25
Jun
It’s good to be home. There’s little things that you take for granted while you’re living somewhere. Everything becomes ritualistic and sometimes even mundane. It happens to the best of us. (The trick is to identify those things before you leave.) Today, I realized how wonderful it is to experience the simple things from my past:
- Open fields, open skies
- Dusty guys in t-shirts, jeans, and baseball caps
- Talking politics and economics with my papa
- Country music
- My grandmothers lip-sticked lips (and amazing hugs!)
- Nick-nacks from high school
- Sitting behind the wheel
- My mother’s cute laugh
- Mosquitos
- Unlocked doors
- Grandpa Monte’s soothing voice
- My dad’s green Culligan cup he’s been drinking pop out of since 1989
- The stars
I’m trying to put into words the feeling only home can give. Comfort.
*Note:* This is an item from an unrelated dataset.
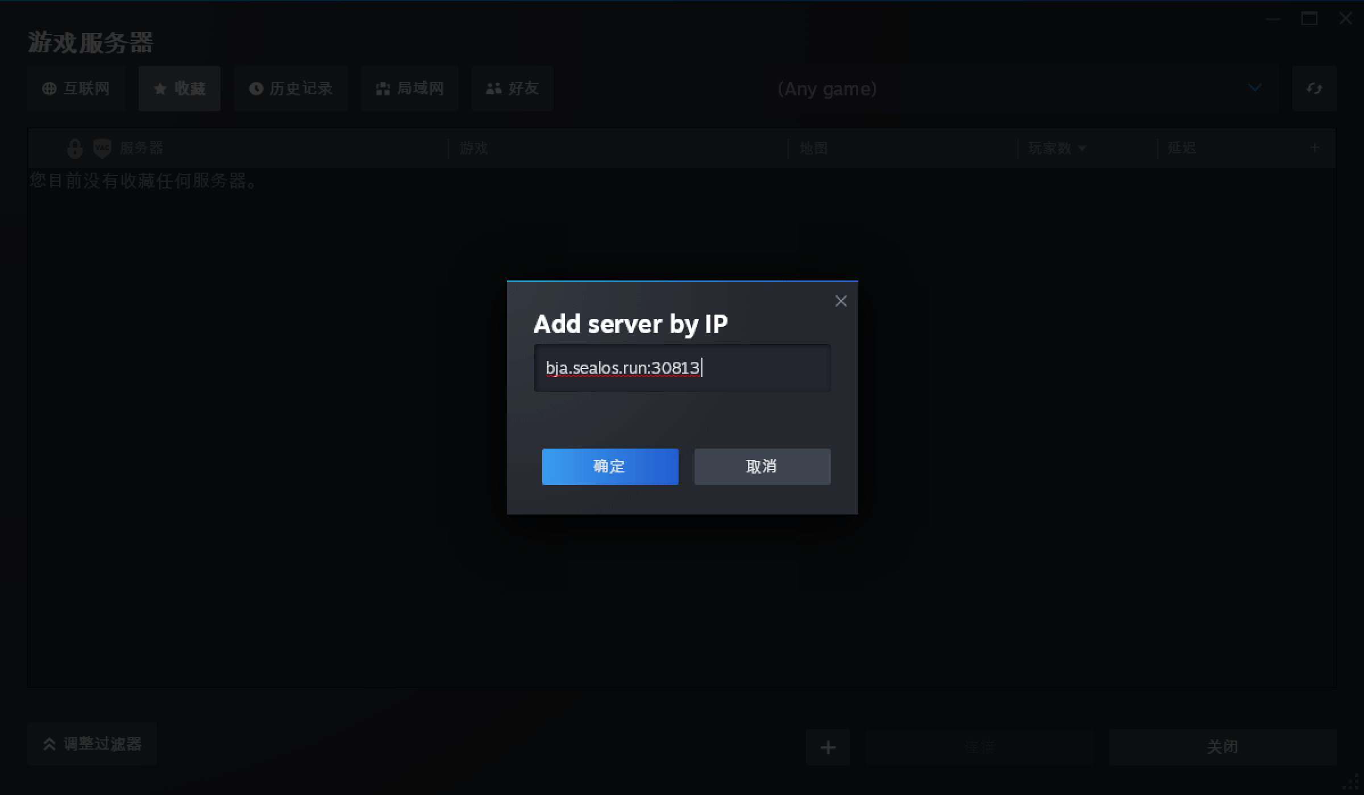
Task: Click the plus add server button
Action: 827,747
Nostalgia. Adolescence. Love. Yet there is something missing; a pining I can’t describe. My life is no longer here and I’m not the same. Here I am sitting in the house I spent the majority of my life in. I learned every curve, every sticky door knob. But tonight I found myself waiting for the alarm to go off when I walked through the door, I can’t remember where the light switches are on the wall, and even now I’m listening for a sound other than the crickets outside my window. Although, who says I’m not going to relearn those things tonight in my sleep—when the smells, sounds, and feel of the two-story brick house on Holmes Road is all around me.